In this example we will create a dataset for the sulphur_peak sequence, which occurred near the idyllic town of Soda Springs Idaho.
In order to proceed you need to first download the cookiecutter and twine python packages. (we assume you have already installed ObsPlus):
pip install cookiecutter
pip install twine
Run cookiecutter to fill in the template.
cookiecutter gh:niosh-mining/opsdata
Follow the prompts when asked for name, email, etc.
The values entered for the example are:
- author_name: Derrick Chambers
- email: d-chambers@github.com
- dataset_name: sulphur_peak,
- project_url: github.com/d-chambers/opsdata_sulphur_peak,
- dataset_description: A 2017 earthquake sequence occurring in southern Idaho.

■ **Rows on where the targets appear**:
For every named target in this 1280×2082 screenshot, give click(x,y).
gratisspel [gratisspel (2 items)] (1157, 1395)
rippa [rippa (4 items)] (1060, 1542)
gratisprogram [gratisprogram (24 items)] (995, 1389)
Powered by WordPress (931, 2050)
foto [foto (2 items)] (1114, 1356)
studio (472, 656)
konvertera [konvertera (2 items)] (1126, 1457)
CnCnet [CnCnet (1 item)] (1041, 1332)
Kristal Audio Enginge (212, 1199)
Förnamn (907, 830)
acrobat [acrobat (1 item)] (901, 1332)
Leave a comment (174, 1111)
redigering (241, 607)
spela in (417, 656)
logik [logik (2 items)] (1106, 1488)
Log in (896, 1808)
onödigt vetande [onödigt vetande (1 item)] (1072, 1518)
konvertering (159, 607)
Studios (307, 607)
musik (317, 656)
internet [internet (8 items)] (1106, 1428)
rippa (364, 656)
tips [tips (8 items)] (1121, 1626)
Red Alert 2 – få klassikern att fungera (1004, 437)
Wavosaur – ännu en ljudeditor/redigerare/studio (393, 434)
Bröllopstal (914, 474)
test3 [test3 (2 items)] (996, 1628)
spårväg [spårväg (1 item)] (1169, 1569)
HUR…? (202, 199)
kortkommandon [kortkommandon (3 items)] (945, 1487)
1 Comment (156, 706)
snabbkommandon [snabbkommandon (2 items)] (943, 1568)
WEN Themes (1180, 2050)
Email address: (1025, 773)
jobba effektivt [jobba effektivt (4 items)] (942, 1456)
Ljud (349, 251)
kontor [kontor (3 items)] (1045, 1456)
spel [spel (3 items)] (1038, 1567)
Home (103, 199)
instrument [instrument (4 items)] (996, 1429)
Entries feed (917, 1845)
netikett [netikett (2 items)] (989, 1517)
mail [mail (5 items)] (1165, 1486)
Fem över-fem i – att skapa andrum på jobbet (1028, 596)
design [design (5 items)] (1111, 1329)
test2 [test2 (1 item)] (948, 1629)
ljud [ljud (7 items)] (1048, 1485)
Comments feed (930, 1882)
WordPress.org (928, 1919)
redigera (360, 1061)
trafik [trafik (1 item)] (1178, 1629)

■ **Stated problem**: Transcribe the passage of the sulphur_peak dataset walkthrough starting with "In order to" and going on through "in southern Idaho.". The material above is drawn from a separate source.

■ **Task output**:
In order to proceed you need to first download the cookiecutter and twine python packages. (we assume you have already installed ObsPlus):
pip install cookiecutter
pip install twine
Run cookiecutter to fill in the template.
cookiecutter gh:niosh-mining/opsdata
Follow the prompts when asked for name, email, etc.
The values entered for the example are:
- author_name: Derrick Chambers
- email: d-chambers@github.com
- dataset_name: sulphur_peak,
- project_url: github.com/d-chambers/opsdata_sulphur_peak,
- dataset_description: A 2017 earthquake sequence occurring in southern Idaho.